Task input:
□ □ □ □ □ □ □

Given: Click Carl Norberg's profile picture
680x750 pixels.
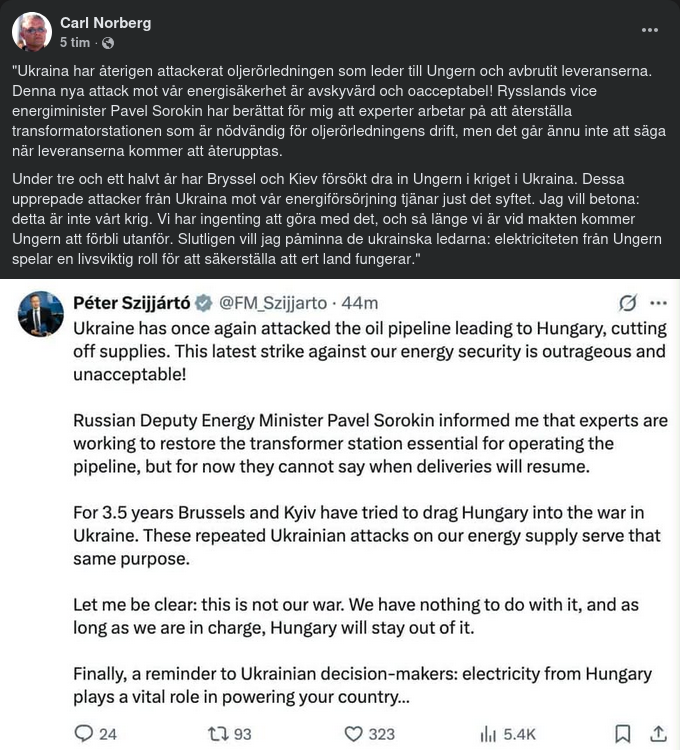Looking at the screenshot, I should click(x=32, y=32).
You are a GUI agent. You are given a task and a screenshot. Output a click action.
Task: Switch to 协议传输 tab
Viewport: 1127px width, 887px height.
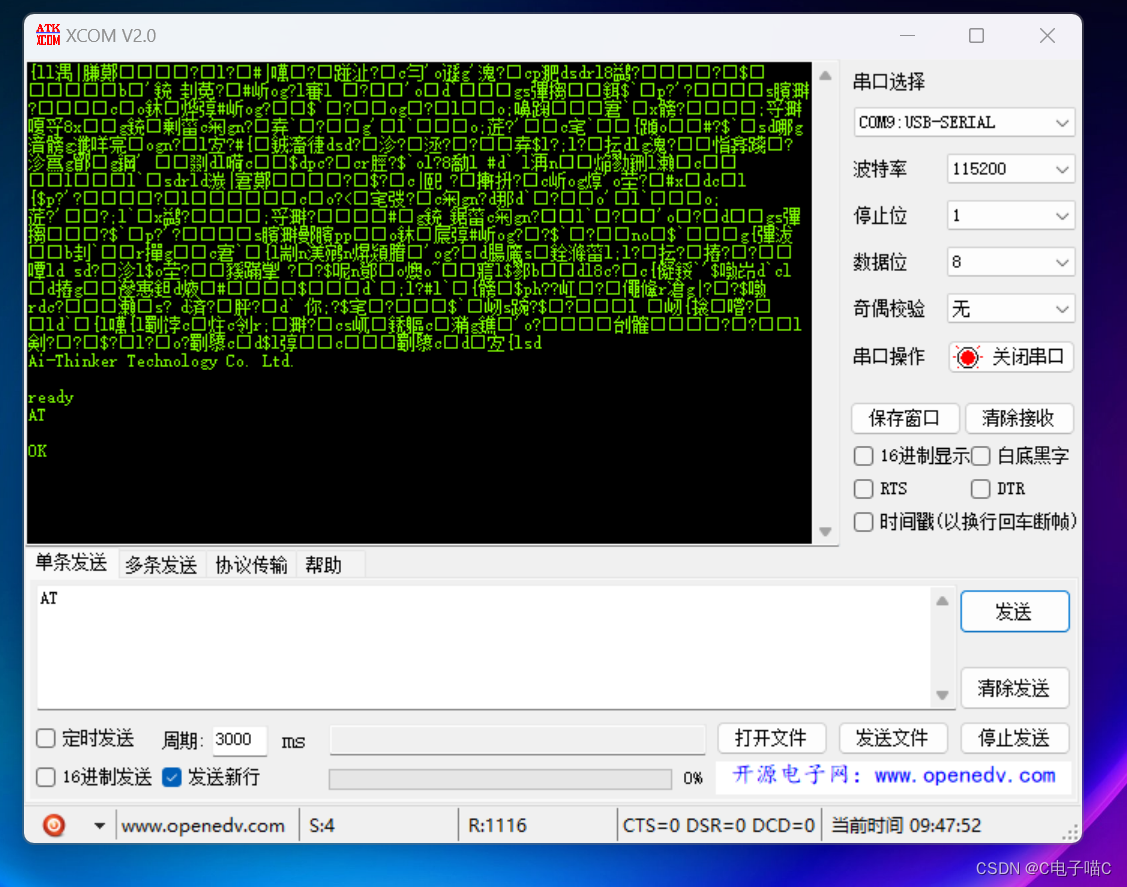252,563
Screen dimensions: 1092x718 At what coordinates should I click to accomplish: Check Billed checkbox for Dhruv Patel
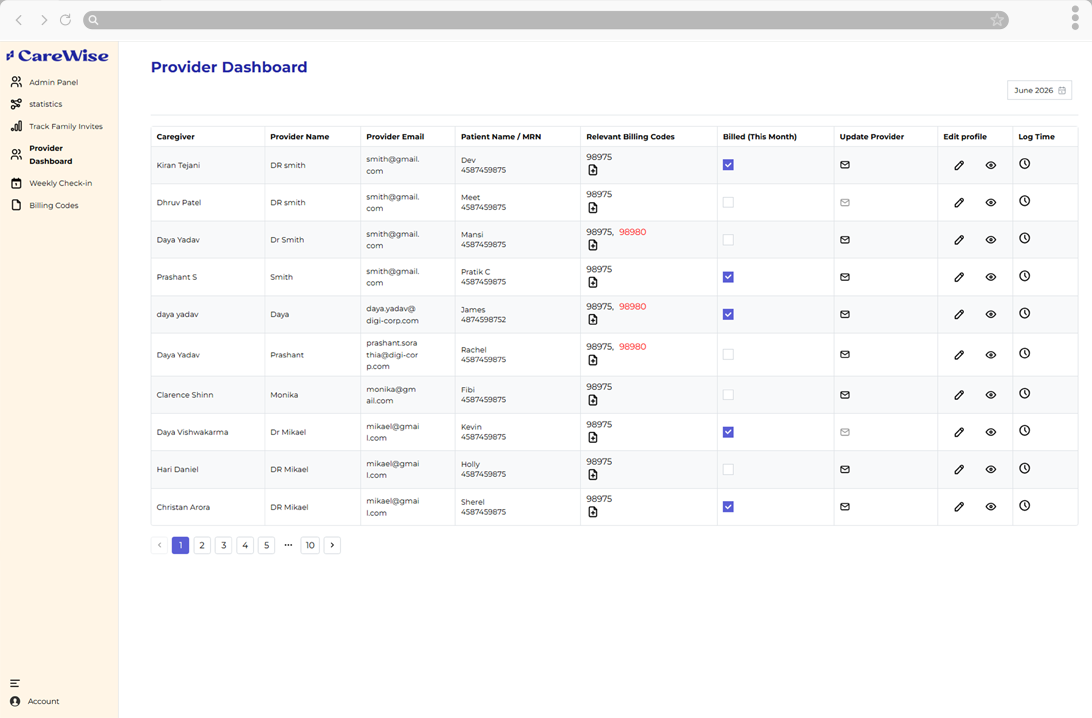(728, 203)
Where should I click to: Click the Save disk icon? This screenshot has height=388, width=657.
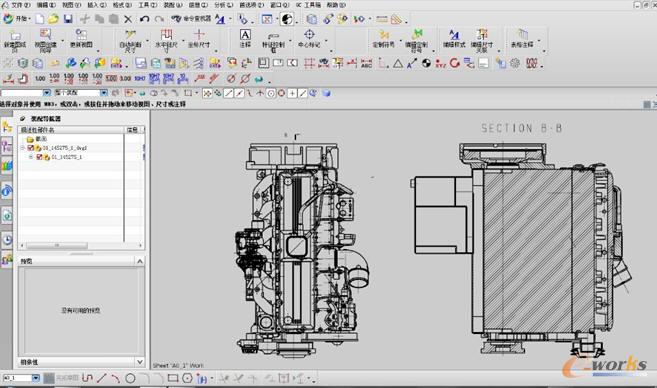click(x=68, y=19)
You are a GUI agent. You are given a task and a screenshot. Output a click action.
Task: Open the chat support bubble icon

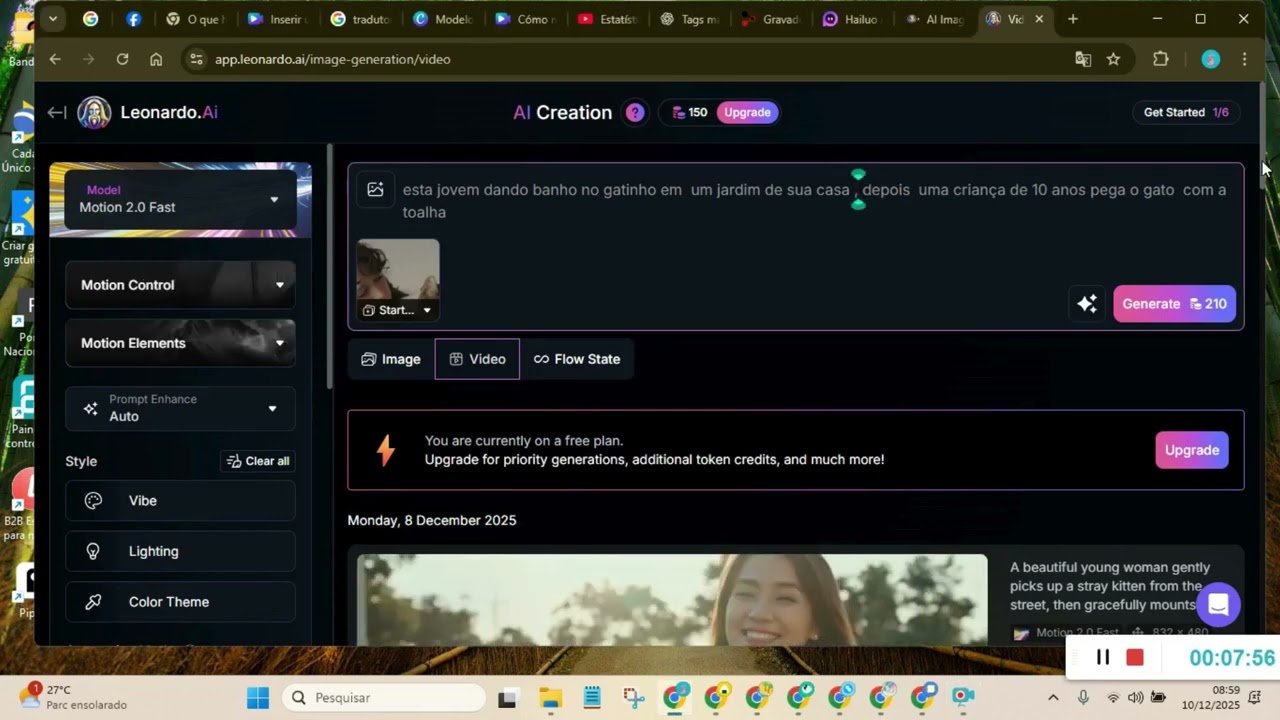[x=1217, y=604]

□ □ □ □ □ □ □

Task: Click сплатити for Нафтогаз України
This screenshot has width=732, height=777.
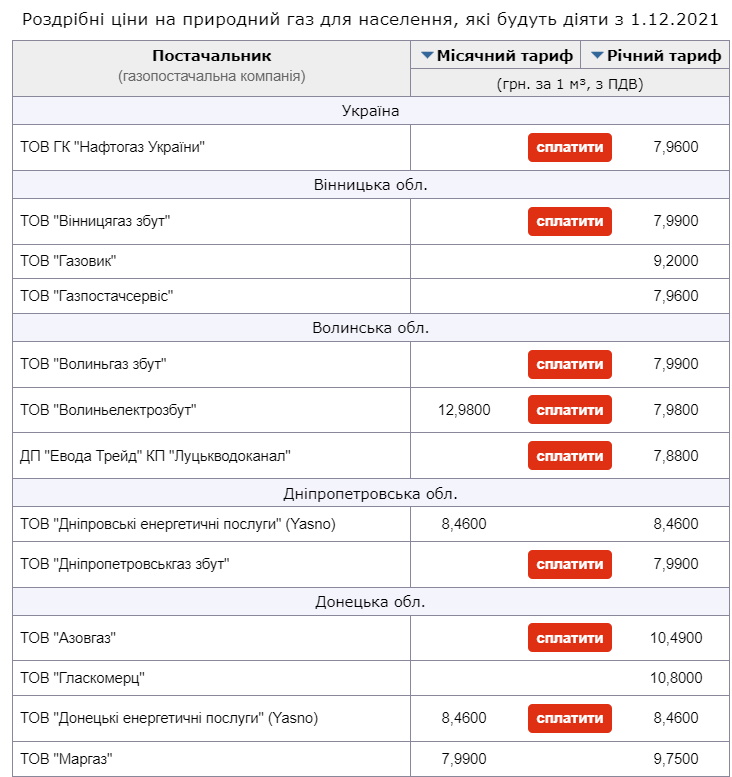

□ □ □ □ □ □ □

Required work: Using the records above, set down exactly the lines from the one with "Task: Click сплатити for Нафтогаз України" through the one with "This screenshot has width=732, height=777.", inclusive, and nothing more.

Result for this exercise:
Task: Click сплатити for Нафтогаз України
This screenshot has width=732, height=777.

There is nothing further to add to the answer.